We describe a novel mutation in the CACNA1A gene in a family who presented with apparent isolated atypical congenital nystagmus in an infant.

Cosegregation with the disease phenotype and absence from 300 control chromosomes and 480 FHM/EA-2 probands provides good supportive evidence for the pathogenicity of the c. 4110T>G sequence change in this pedigree. Further support is given by the observation that this variation occurs at a position, which is highly conserved throughout evolution (Figure 2).

Figure 2
figure 2

Conservation of the phenylalanine amino acid, which is altered by the CACNA1A c.4110T>G p.Phe1370Leu (NM_000068.3) variation. The phenylalanine amino acid (F) is surrounded by red box. Sequences are from the UNIPROT database (http://beta.uniprot.org/).

Some groups have suggested that the clinical phenotype associated with mutations in this gene is predicted by the class/location of the mutation.5 Other groups disagree.12 However, the unusual clinical phenotype in this family may be due to the location of the mutation in part of the Ca(V)2.1 gene product. Only one other mutation has been identified in this region (C1369Y mutation) in a pedigree with FHM.13 However, this mutation was present in only three of the four affected family members, and therefore did not fully cosegregate with the disease phenotype.
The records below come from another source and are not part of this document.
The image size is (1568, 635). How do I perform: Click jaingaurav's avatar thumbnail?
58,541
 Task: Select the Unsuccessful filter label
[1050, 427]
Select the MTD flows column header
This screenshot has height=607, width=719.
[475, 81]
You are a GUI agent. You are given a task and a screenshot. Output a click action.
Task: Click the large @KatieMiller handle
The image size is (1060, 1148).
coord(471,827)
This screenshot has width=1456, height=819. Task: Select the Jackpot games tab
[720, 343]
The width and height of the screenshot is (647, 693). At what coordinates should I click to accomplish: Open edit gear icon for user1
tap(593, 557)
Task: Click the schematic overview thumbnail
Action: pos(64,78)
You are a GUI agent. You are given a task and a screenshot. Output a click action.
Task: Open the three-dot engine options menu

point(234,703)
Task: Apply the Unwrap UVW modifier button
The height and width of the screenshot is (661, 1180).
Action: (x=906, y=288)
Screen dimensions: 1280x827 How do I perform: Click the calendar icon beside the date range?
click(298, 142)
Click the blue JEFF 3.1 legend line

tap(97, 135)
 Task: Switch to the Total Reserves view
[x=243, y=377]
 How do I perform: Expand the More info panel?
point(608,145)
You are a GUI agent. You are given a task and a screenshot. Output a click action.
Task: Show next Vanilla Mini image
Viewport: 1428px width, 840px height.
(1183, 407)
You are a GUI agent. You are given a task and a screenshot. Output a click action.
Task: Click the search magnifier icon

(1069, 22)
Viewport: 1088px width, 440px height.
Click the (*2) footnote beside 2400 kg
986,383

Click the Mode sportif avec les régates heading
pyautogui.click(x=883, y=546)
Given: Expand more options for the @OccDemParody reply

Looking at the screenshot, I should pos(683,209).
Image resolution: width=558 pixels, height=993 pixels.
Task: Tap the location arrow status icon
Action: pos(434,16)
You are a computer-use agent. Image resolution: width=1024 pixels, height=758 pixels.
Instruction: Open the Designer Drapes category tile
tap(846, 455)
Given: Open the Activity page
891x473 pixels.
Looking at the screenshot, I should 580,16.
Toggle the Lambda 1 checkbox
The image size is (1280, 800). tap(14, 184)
Using a protein sequence and structure database (http://beta.uniprot.org/uniprot/O00555), the c.4110T>G p.Phe1370Leu (NM_000068.3) variation identified in this work is predicted to be located within a small 19-bp topological domain of the Ca(V)2.1 gene product. This domain is positioned within the cytoplasm between segments 4 and 5 of the repeat domain 3 (Figure 3). Interestingly, the family described in this work presented with a number of features, which are unusual for the spectrum of diagnoses spanning EA2, SCA6, and FHM. They presented because of isolated nystagmus in a 3-month-old baby (IV:1), which has not been reported previously. In EA2, interictal nystagmus tends to occur at the same time or later than the onset of other cerebellar symptoms. Usually, it is evident after the development of cerebellar vermis atrophy, which this child did not have. Only one of the eight subjects in this pedigree described migrainous headaches and none describe episodes of haemiplegia. Indeed, all but the 3-month-old proband with nystagmus and two adults with the onset of subtle ataxia at the age of 32 and 35 years were completely asymptomatic and had no other signs of cerebellar dysfunction except for subtle nystagmus at the time of examination. This suggests that for this family, the nystagmus is early in onset and ataxia only develops at around 30–35 years of age.

The nystagmus waveforms in this pedigree are quite typical of cerebellar nystagmus. Unusually, three of the five affected subjects were not aware of their nystagmus before our examination. One possible explanation for this is the low intensity (frequency x amplitude) of the waveform in these subjects and the complete absence of nystagmus in the primary position in one subject. It also may suggest that the nystagmus had been present since birth as oscillopsia is far more common in acquired than congenital nystagmus.

This family initially presented with a diagnosis of atypical CIN in IV:1 at 3 months old following MR brain, VEP, ERG, and full examination. This emphasises the importance of ophthalmic examination of relatives in cases of apparent sporadic CIN, particularly if the waveform is atypical. It also illustrates that a missense mutation, typically associated with FHM1, presented with early manifestation of congenital downbeat nystagmus and late onset slowly progressive ataxia that are classic signs in SCA6, but not prominent migraine symptoms further blurring the three allelic disorders EA2, SCA6, and FHM1.